* Brano del documento *
==============================

1 giugno 2020
Aggiornato 11:30
Tragedia

Nuova Zelanda, esplosione in una miniera: 30 dispersi

Elicotteri e squadre di soccorso hanno subito raggiunto il teatro dell'incidente. L'incidente sulla costa ovest dell'isola del sud neozelandese

WELLINGTON - Una trentina di minatori risultano dispersi dopo l'esplosione avvenuta in una miniera della Nuova Zelanda, come ha riferito il sindaco di Grey District, una cittadina sulla costa ovest dell'isola del sud neozelandese. La deflagrazione si sarebbe verificata a metà del pomeriggio, intorno alle 16.30 (le 4.30 in Italia), in una miniera di carbone della compagnia locale 'Pike River'.

Elicotteri e squadre di soccorso hanno subito raggiunto il teatro dell'incidente. «Incrociamo le dita, ma non abbiamo un buon presentimento» ha commentato il sindaco Tony Kokshoorn, in un'intervista a Radio New Zealand. Stando al sito web della Pike River, la miniera ha cominciato nel 2009 la produzione di carbone coke, destinato alla siderurgia.
Il suo tunnel d'accesso - lungo 2,4 chilometri - è stato scavato sotto il monte Paraoa. E' una delle rare miniere sotterranee della Nuova Zelanda, che vanta soprattutto riserve minerarie a cielo aperto. E' proprio sulla costa occidentale dell'isola del sud che si verificò la maggiore catastrofe mineraria della storia del paese: un'esplosione uccise 65 minatori nel 1896, nella miniera Brunner.

==============================

* Materiale fornito *
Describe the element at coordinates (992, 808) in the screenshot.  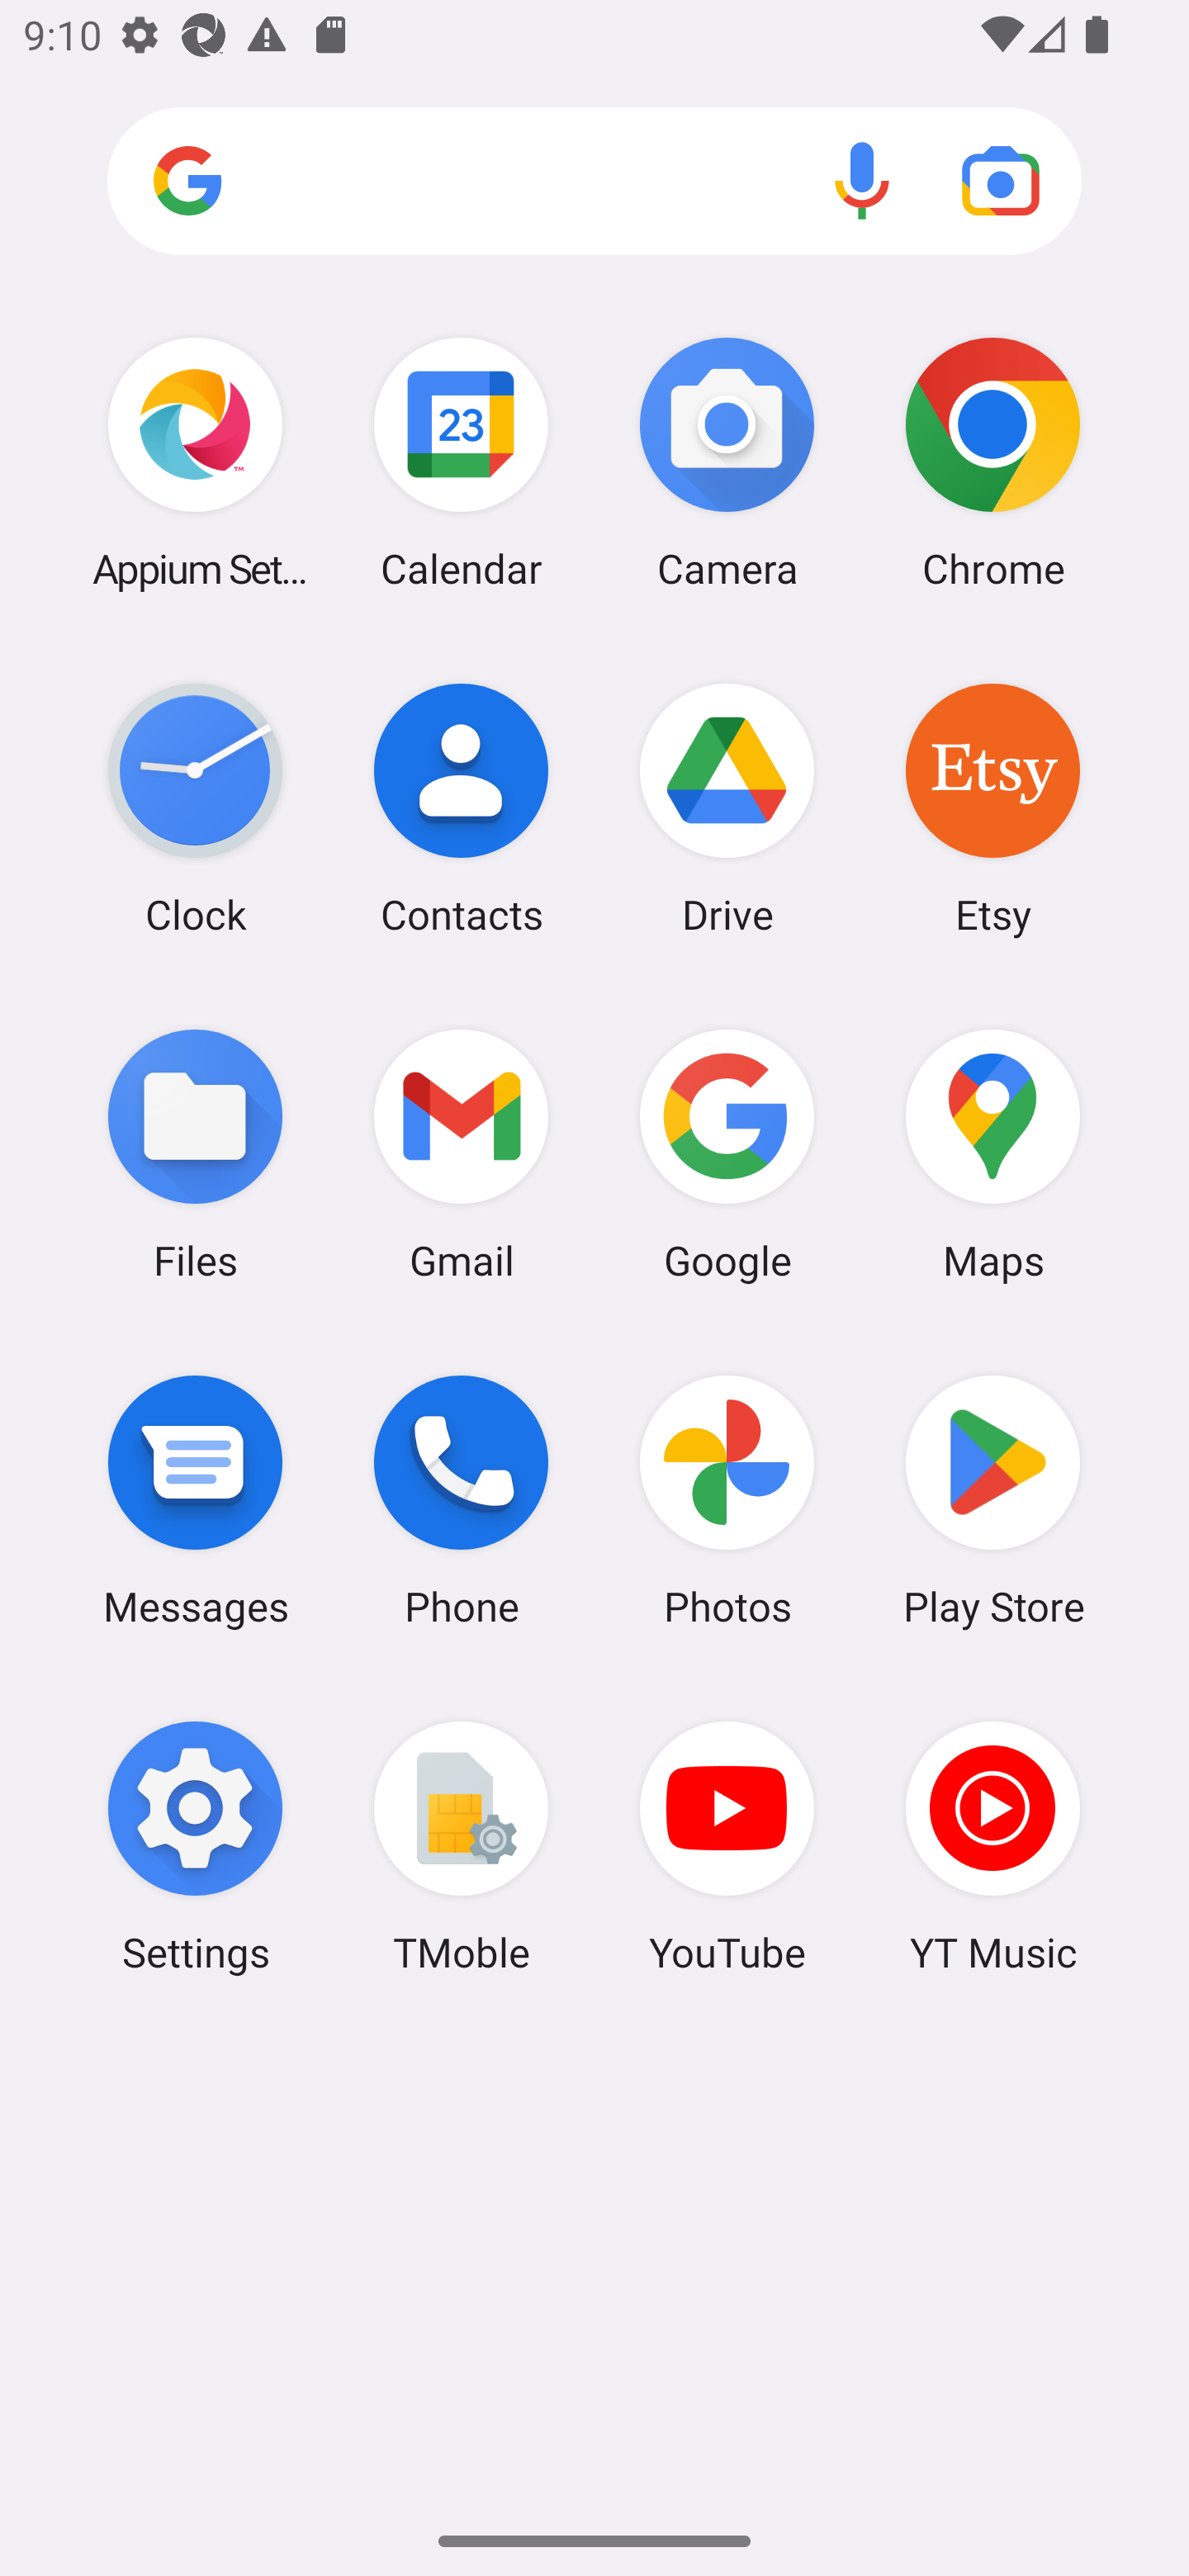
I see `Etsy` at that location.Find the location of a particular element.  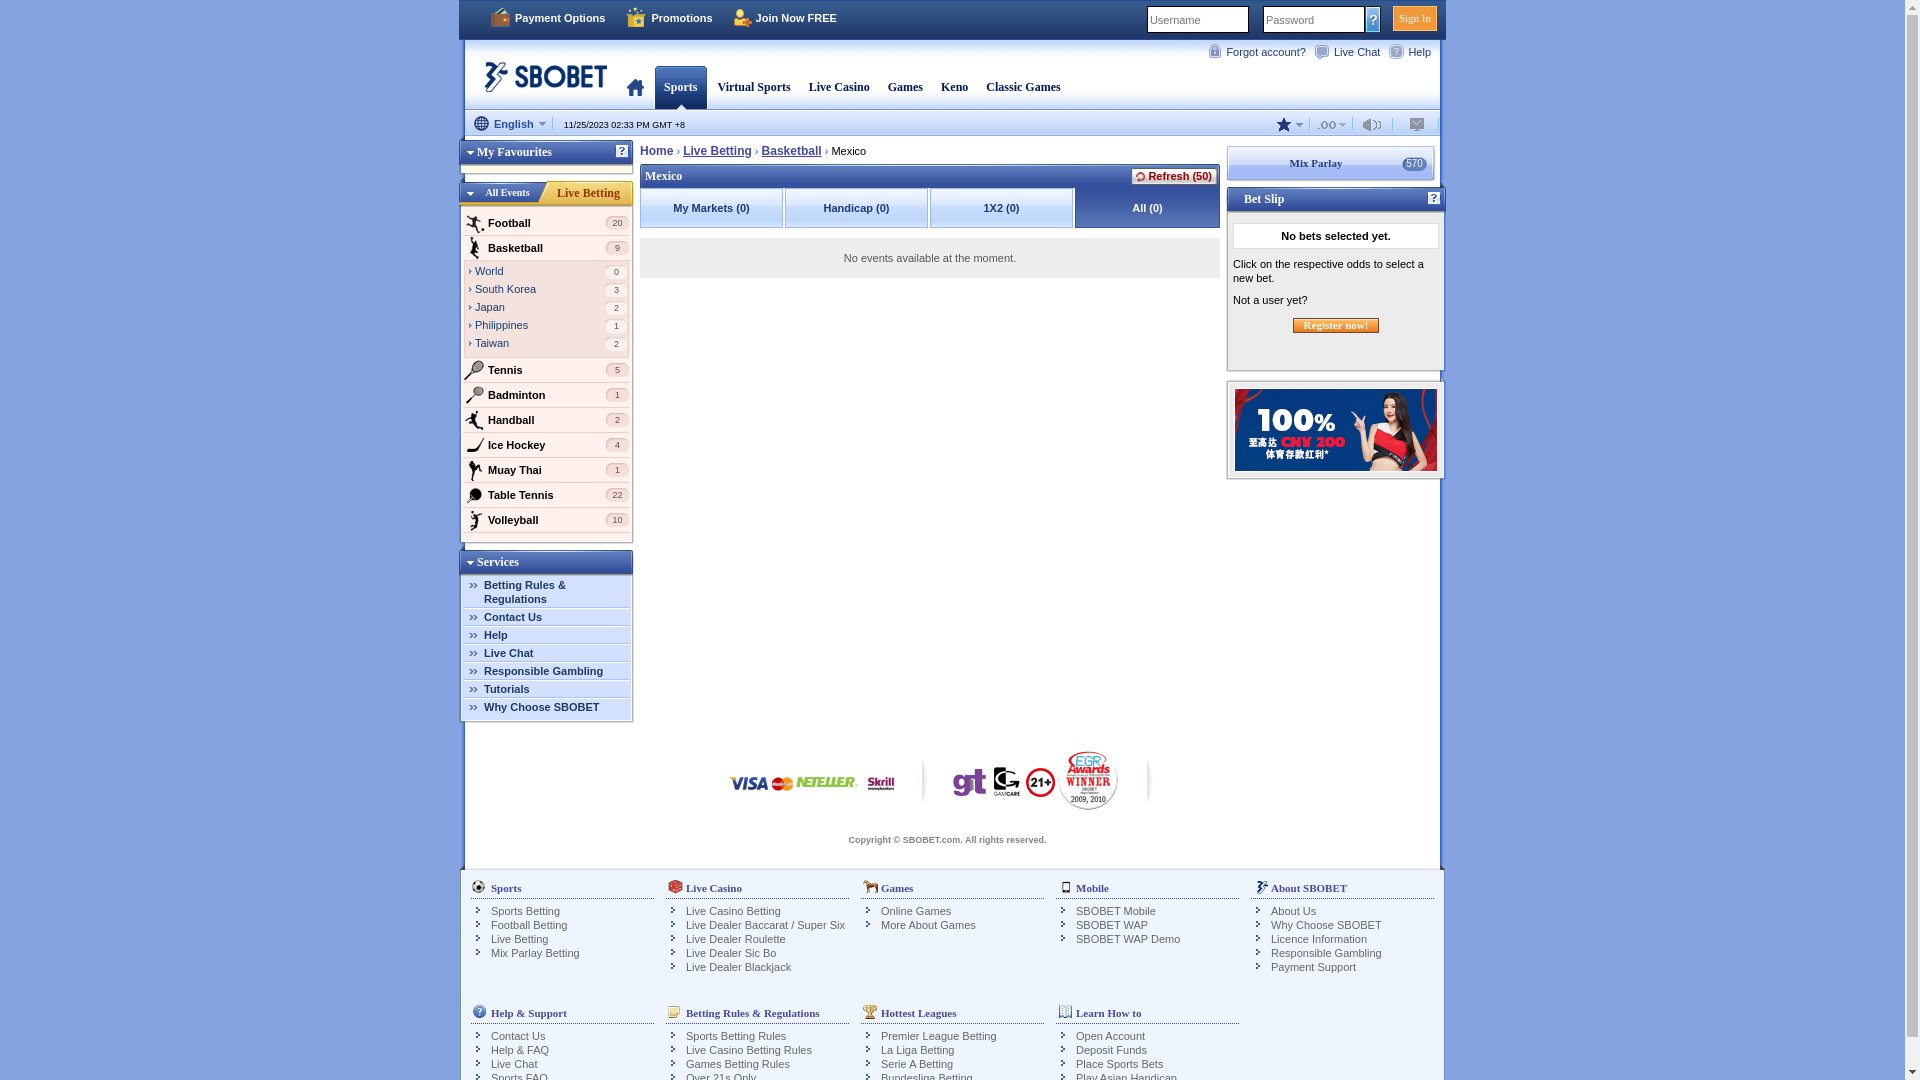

==============================

* Attività richieste *
a) Secondo l'articolo sull'esplosione in Nuova Zelanda, a che ora si sarebbe verificata la deflagrazione nella miniera?
b) Nell'articolo sull'esplosione in miniera, sostituisci "minatori" con "lavoratori" nel passo che parte dalle parole "Il suo tunnel" e si chiude dopo "nella miniera Brunner.".

* Soluzioni *
a) Intorno alle 16.30, cioè le 4.30 in Italia.

b)
Il suo tunnel d'accesso - lungo 2,4 chilometri - è stato scavato sotto il monte Paraoa. E' una delle rare miniere sotterranee della Nuova Zelanda, che vanta soprattutto riserve minerarie a cielo aperto. E' proprio sulla costa occidentale dell'isola del sud che si verificò la maggiore catastrofe mineraria della storia del paese: un'esplosione uccise 65 lavoratori nel 1896, nella miniera Brunner.